Final year BA Classical Literature and Civilisation student Daisy lives at home and commutes to campus to complete her studies. Here she talks about her experience of being a student commuter.
Written by Daisy Drennan
Hi everyone! In this blog post, I was hoping to share a little bit about what it is like to be a student commuter at the University of Birmingham. One of the biggest advantages of being a commuter at UoB is that the urban campus means it is massively accessible by public transport, on foot, or by car. In fact, the University of Birmingham is the only University campus in the country with its own dedicated train station. This makes commuting to UoB as a student incredibly easy, as well as making the rest of Birmingham accessible too - for example, Birmingham New Street and the city centre, is only two stops away. This means that you can explore the city with a safe and reliable way home at the end of the day.
For the last two years I have been commuting to the University by bus. Being a large city with a population of over a million people, the West Midlands bus service is an extensive and efficient system that myself, and many other students at the University find to be a reliable method of travel to and from campus, and around the city as a whole. With buses coming every 12 or 8 minutes and useful apps tracking the arrivals and departures, it is very easy to schedule your journey.
In my first year at University I worried about being late due to traffic or other inconveniences, but found that planning my commute actually improved my time management skills and gave me a chance to relax and listen to music before the day of school work began. As with the University of Birmingham’s train station, the bus is an accessible form of travel for students as there are multiple bus stops around the University campus perimeter, meaning you can travel to whatever area of the campus you need.
I know that one of the biggest anxieties for those starting university is how to make friends, and this can particularly affect students planning to commute as they will not have student accommodation flatmates to get to know. However, I am happy to say that the University of Birmingham goes out of its way to provide its student commuters with chances to break the ice and make friends.
I attended a commuters event during Freshers week where I learned about the resources available to student commuters, gained helpful advice from older students, and got to meet other new student commuters through fun activities. I found this event really useful both in the care the University took to help out its student commuters, and in assuaging some of my anxieties about meeting new people.

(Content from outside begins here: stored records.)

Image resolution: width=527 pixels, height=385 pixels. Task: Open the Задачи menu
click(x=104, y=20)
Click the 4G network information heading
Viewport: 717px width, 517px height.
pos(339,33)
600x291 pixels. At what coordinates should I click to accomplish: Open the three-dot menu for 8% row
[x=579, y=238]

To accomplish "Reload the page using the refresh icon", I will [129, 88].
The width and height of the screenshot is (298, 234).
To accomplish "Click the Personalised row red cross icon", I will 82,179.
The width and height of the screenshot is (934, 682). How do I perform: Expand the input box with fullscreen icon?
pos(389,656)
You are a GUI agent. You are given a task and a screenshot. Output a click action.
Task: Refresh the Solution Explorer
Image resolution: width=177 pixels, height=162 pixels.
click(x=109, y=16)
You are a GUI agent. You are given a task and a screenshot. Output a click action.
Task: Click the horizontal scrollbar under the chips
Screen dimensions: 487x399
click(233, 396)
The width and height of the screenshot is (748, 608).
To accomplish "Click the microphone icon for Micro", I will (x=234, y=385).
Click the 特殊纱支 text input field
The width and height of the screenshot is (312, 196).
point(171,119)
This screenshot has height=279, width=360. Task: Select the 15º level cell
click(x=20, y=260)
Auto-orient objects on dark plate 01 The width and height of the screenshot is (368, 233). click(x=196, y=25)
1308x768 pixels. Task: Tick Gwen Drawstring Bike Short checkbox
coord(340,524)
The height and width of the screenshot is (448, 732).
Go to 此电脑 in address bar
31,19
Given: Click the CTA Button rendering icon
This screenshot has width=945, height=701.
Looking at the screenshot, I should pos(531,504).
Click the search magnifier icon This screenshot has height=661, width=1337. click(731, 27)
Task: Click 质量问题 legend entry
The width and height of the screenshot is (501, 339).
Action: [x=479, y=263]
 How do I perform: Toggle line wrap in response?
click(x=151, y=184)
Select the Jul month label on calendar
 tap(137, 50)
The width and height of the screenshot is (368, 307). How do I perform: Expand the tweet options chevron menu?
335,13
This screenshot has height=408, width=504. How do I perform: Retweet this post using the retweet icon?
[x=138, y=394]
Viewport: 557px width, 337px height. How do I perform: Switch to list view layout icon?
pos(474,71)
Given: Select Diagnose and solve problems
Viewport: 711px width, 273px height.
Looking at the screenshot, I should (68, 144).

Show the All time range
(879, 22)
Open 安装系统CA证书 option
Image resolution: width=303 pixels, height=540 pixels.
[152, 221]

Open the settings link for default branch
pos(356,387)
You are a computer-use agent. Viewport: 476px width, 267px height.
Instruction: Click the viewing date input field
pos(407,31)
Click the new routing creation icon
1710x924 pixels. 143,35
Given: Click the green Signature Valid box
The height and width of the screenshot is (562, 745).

In terms of safety, both the train station and bus stops are in well-lit public areas, and are often busy with other commuters, including schoolchildren, families, and pensioners. The staff associated with the public transport systems are kind and helpful, and in the light of the pandemic prioritised the safety of their passengers calmly and clearly.
In my two years of commuting to University I have not felt unsafe, and I think a large part of this is due to the reliability and professionalism of the services, and the fact that many other University of Birmingham students take the same trains and buses at the same time, meaning you are not likely to be alone.
One final advantage to being a student commuter (besides the fact that a bus pass is cheaper than student accommodation) is the beautiful view of the Worcester and Birmingham Canal available to those who choose to take the train.